Preferably, the steel material contains C: 0.15 to 0.25, Si: 0.15 to 0.25, Mn: 0.4-1.0, S is less than or equal to 0.01, P is less than or equal to 0.015, Cr: 0.6 to 0.9, Mo: 0.7 to 1.1, and the balance of Fe and inevitable impurities.
The tempering temperature is 600-700 ℃ when the steel material is finally heat treated.
Preferably, the tempering temperature during the final heat treatment of the steel material is 640-680 ℃.

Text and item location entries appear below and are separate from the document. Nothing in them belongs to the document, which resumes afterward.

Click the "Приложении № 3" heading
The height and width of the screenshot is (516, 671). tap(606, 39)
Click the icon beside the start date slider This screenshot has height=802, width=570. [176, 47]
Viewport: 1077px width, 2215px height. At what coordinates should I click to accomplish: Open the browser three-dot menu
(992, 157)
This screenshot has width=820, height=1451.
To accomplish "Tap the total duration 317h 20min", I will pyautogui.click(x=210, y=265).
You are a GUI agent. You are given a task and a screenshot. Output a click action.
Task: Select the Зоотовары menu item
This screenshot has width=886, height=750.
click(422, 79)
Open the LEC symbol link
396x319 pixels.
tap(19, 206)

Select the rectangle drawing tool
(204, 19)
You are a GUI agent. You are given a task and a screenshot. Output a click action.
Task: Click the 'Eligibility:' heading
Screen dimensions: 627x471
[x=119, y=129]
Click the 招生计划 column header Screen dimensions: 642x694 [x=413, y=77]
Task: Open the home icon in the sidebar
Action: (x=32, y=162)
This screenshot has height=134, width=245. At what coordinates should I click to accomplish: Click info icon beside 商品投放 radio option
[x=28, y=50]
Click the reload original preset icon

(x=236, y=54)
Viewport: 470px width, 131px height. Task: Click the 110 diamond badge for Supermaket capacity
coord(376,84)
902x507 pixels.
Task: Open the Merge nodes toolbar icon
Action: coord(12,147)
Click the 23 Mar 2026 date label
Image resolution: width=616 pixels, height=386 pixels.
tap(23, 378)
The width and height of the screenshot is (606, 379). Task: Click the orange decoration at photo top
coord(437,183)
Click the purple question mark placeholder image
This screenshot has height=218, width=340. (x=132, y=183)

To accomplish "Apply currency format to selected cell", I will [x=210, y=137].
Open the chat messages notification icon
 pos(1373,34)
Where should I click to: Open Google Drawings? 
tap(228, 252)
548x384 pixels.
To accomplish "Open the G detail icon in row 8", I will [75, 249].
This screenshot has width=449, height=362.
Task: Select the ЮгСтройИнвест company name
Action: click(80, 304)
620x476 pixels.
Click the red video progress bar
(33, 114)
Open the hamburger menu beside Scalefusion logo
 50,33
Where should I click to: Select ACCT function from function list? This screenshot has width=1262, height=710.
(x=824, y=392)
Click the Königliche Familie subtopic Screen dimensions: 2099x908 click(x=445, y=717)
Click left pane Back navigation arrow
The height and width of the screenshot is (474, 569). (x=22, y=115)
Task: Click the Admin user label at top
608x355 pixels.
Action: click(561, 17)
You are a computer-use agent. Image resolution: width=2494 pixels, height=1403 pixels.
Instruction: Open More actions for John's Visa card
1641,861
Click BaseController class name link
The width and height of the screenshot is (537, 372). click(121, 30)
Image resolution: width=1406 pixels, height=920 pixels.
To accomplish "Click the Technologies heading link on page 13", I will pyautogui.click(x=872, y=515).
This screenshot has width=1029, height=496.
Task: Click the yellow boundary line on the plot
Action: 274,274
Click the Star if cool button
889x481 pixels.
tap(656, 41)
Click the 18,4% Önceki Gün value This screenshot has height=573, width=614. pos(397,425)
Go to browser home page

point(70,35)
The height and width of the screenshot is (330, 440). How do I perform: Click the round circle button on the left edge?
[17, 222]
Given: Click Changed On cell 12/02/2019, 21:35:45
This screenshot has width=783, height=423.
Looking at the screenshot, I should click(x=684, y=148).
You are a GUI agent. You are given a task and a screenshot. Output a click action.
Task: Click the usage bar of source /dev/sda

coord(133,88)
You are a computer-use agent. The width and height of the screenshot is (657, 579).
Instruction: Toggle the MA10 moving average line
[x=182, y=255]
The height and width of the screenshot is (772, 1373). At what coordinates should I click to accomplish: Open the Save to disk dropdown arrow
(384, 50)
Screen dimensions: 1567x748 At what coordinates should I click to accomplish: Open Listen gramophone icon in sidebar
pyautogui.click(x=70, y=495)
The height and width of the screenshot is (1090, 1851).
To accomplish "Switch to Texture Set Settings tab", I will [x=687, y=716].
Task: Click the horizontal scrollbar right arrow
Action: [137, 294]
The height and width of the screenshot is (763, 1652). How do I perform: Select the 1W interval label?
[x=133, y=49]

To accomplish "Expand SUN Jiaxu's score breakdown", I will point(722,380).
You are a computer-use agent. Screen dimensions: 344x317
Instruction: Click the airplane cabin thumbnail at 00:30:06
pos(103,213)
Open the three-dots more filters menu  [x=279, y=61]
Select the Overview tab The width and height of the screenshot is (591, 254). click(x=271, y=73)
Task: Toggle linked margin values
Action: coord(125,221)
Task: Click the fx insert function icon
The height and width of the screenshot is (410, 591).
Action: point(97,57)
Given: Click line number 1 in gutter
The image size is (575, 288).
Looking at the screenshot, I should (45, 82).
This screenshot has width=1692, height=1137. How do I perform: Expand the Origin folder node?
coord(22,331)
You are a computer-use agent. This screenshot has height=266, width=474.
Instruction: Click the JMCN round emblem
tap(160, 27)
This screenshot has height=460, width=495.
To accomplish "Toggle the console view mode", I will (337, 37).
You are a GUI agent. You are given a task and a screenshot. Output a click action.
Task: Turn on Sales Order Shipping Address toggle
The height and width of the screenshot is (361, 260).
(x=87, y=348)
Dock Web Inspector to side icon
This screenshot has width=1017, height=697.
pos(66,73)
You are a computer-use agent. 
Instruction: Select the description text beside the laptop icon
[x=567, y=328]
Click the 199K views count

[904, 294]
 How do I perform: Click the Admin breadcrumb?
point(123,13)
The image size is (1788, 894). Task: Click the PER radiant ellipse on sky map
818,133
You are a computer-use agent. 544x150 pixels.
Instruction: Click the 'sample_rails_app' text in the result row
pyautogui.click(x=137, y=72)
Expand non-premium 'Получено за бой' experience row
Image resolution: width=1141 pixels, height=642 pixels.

The invention has the beneficial effects that:
1. 0.1 to 0.3C, preferably 0.15 to 0.25C is selected. The hardenability of the material with the C lower than 0.1 is too low to meet the manufacturing requirement of large-size bolts, and the too low C can cause the reduction of the material strength, inevitably influences the tempering temperature of the material, the types and forms of precipitated phases and deteriorates the delayed fracture resistance of the material. C of more than 0.3 can cause the plasticity of the material to be deteriorated, the deformation resistance is increased, and the forming process performance of the steel structure bolt is seriously influenced. Meanwhile, the increase of the content of C can cause the variety and volume fraction of precipitated phases to change, and the delayed fracture resistance of the material is deteriorated.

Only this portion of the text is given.